* [INPUT MATERIAL]:
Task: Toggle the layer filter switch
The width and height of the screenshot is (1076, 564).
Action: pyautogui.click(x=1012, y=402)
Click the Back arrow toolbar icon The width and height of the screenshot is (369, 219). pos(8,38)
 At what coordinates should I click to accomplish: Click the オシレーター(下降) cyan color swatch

---

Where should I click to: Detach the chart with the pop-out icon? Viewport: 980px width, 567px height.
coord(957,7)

* [DIRECTIONS FOR THIS TASK]: Every line above from the line with "Task: Toggle the layer filter switch" to the line with "At what coordinates" is wanted, ends included; write them out exactly and add no other line.

* [ANSWER SECTION]:
Task: Toggle the layer filter switch
The width and height of the screenshot is (1076, 564).
Action: pyautogui.click(x=1012, y=402)
Click the Back arrow toolbar icon The width and height of the screenshot is (369, 219). pos(8,38)
 At what coordinates should I click to accomplish: Click the オシレーター(下降) cyan color swatch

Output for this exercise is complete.